堪らなくなった私は敦兄に駆け寄ろうとした。
だけどそれは出来なかった。
裕二が私の腕を掴んだ。
私は裕二の顔を見て『離してっっ。』と言った。
でも裕二は、離すどころか余計に掴んだ手に力を入れ、首を左右に振った。
私は泣きながら敦兄に『やめて!!その人は悪くないから!!』と叫んだ。
でも敦兄はまるで私の声が聞こえていないかのようにどんどんと悠斗くんを上に上にと持ち上げて行く。

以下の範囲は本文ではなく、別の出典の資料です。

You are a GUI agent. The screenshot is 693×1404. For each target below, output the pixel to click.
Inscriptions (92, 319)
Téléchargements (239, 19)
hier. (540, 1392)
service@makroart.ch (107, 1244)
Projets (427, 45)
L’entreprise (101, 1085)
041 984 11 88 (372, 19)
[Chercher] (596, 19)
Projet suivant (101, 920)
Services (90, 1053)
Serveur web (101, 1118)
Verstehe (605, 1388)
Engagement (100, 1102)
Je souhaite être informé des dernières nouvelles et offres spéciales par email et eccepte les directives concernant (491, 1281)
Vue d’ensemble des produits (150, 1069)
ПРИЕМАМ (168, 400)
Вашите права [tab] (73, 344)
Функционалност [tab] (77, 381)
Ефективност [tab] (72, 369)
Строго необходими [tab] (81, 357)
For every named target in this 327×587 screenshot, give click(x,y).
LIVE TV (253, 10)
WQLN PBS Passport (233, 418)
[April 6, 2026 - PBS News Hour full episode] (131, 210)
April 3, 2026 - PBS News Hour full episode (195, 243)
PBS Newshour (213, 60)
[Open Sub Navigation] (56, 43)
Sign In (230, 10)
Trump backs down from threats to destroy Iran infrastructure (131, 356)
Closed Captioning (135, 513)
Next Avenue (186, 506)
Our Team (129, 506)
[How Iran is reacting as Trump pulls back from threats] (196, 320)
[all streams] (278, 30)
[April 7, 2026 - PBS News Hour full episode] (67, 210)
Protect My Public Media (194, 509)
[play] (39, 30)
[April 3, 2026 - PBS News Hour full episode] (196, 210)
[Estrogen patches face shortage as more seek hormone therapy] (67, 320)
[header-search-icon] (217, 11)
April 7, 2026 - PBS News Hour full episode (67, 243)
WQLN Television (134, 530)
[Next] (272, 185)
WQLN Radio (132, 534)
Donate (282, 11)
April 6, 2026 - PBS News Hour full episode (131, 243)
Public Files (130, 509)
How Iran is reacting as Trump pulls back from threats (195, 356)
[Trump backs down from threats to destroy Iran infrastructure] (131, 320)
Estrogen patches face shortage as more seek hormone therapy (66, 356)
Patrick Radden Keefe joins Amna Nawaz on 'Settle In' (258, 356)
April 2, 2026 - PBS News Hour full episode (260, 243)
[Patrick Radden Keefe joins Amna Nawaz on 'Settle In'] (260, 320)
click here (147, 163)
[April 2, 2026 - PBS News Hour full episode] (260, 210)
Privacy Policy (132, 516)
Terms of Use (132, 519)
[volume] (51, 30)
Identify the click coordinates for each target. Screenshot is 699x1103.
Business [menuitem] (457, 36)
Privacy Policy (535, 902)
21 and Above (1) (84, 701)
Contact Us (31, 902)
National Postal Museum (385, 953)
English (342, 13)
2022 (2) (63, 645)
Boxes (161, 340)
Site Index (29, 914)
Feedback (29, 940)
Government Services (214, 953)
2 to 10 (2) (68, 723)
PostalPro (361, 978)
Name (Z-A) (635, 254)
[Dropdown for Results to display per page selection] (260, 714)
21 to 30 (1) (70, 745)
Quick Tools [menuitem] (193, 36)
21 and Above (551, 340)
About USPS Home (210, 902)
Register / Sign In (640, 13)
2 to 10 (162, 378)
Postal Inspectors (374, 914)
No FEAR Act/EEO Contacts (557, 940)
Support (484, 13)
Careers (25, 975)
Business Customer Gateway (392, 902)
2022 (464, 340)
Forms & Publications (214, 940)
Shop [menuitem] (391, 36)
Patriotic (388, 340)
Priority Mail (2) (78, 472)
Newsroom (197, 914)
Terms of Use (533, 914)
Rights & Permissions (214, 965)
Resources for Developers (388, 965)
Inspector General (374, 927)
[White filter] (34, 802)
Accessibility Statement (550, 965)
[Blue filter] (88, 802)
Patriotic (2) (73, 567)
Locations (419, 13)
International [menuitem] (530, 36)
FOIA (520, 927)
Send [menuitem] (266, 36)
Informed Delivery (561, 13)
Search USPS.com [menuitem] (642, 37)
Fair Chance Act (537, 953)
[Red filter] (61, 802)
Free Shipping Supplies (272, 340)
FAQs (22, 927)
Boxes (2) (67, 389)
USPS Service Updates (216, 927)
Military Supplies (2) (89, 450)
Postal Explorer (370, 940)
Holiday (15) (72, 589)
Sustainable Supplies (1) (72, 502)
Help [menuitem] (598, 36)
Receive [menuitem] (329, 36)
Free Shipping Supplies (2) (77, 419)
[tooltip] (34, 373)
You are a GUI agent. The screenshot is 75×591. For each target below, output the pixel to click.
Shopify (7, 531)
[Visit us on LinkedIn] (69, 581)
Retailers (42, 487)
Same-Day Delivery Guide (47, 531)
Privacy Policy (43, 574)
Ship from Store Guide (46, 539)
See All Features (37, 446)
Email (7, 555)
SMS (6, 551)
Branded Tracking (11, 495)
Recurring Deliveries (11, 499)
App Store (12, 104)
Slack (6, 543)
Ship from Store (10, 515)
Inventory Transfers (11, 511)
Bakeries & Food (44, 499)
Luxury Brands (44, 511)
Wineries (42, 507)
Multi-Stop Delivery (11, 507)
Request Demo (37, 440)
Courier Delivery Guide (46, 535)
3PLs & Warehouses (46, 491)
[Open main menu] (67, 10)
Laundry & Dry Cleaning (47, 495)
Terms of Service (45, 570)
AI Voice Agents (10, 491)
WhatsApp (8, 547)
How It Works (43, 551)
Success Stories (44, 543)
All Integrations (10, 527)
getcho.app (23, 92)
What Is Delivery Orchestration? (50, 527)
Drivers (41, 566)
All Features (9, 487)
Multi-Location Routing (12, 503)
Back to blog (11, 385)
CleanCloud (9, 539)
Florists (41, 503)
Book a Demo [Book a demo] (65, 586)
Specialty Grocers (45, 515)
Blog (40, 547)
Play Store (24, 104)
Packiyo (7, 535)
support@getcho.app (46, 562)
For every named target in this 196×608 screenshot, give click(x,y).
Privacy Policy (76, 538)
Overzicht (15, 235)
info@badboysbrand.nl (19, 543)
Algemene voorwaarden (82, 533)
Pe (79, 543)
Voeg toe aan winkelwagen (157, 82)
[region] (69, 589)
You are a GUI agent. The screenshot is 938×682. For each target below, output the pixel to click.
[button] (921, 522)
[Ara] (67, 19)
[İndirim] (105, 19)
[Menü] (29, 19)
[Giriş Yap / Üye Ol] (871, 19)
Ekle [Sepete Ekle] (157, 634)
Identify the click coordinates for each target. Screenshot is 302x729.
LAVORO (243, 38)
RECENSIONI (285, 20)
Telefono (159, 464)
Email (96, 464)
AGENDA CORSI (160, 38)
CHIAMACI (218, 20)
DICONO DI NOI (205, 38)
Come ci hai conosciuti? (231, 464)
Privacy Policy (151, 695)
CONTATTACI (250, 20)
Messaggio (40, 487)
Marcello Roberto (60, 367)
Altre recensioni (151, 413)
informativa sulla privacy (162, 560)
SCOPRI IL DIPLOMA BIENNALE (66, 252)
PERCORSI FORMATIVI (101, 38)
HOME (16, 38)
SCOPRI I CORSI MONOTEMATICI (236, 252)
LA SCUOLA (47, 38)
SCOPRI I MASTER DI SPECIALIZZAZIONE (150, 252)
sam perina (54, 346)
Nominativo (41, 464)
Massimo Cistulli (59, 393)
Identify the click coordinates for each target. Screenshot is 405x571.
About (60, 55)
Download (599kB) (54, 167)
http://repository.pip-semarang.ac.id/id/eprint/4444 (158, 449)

『やめてよぉ…。もうやめてよぉ…。その人は何にもわるくないんだよぉ…。』
私はその場に座り込んだ。
その瞬間腕を掴んでいた手の力が弱まった。
私は裕二の手を振り払い敦兄が悠斗くんを掴んでいる腕に縋り付いた。
『やめてよぉ!私は大丈夫だ…』
バンッッッ。
私は何が起きたか分からなかった。
ただ強烈な痛みが背中に走った。
『っ。いっ…た。』
私は敦兄に突き飛ばされていた。
加恋が駆け寄ってきた。
裕二はすかさず敦兄を抑え込む。
『もうやめてぇぇ!!』
私がそう叫んだ瞬間敦兄はハッっと我に返った。
そして裕二が説明している。
でもだんだんその声が遠くなり、目の前が真っ暗になっていった。
最後に聞いたのは敦兄が私に何か話しかけた声だった。